REQUIRED TASK: Please return each line below that contains the word "height", copying it in full.

......

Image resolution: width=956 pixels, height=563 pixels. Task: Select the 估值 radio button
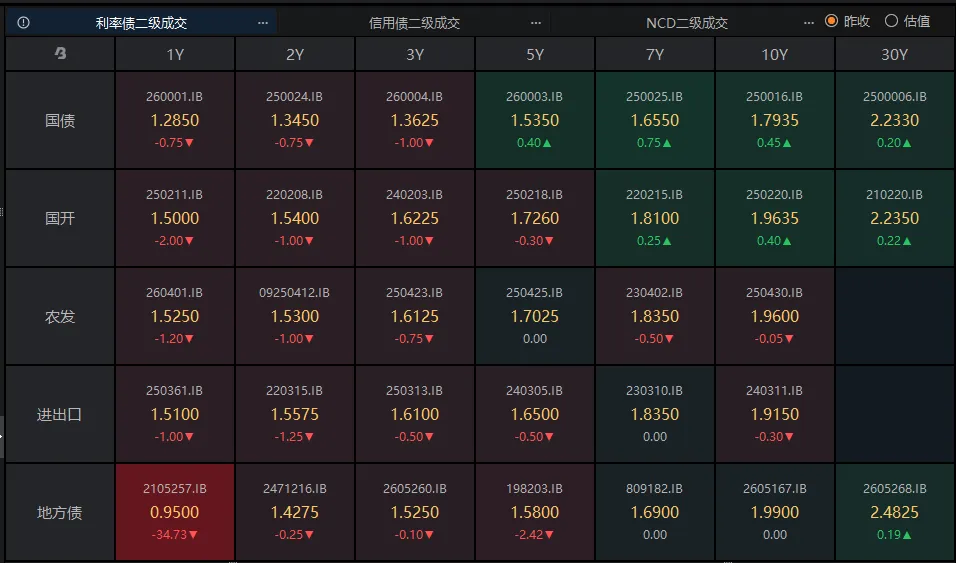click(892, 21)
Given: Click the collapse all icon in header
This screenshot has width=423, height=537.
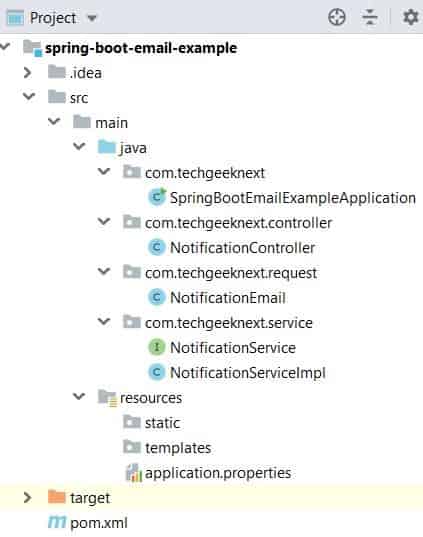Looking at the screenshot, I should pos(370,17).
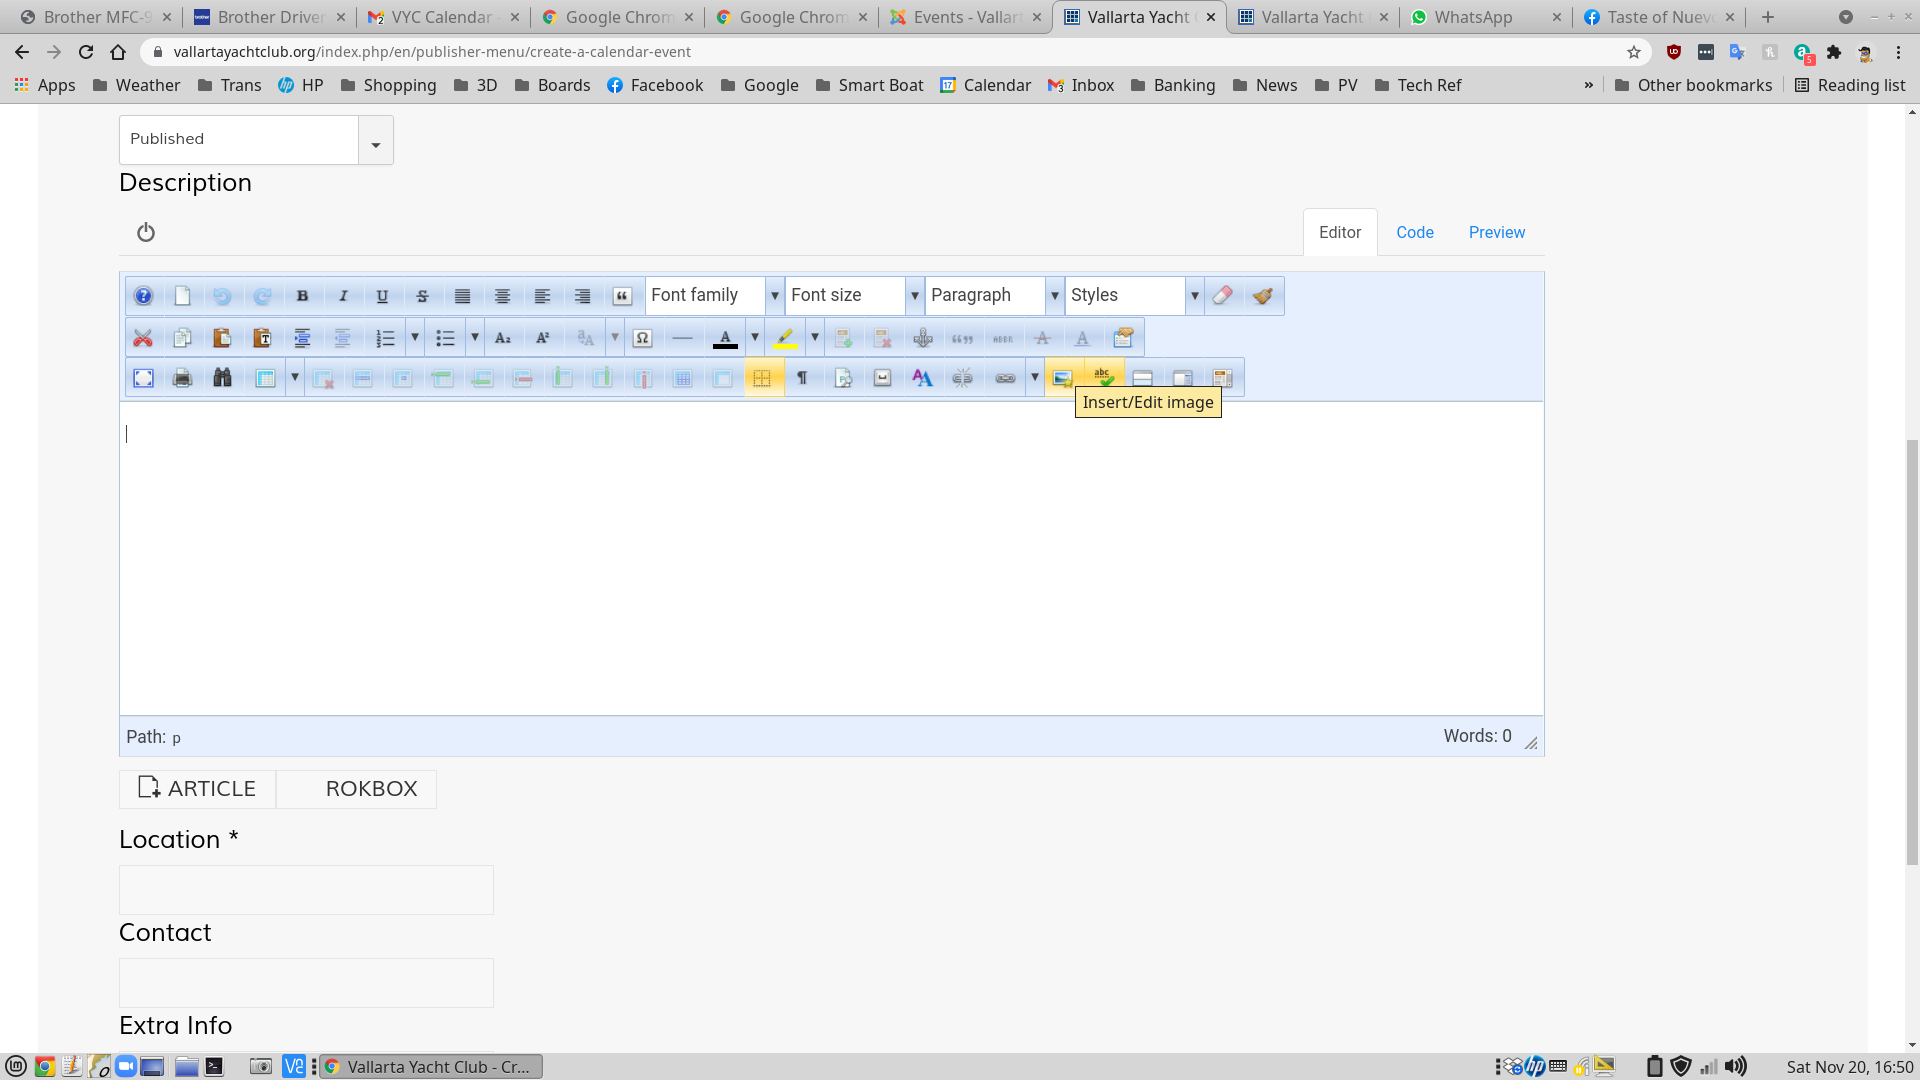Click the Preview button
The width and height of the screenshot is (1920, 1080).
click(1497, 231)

......

ANSWER TO THE EXERCISE:
Image resolution: width=956 pixels, height=563 pixels. Task: Select the 估值 radio button
This screenshot has width=423, height=537.
The width and height of the screenshot is (1920, 1080).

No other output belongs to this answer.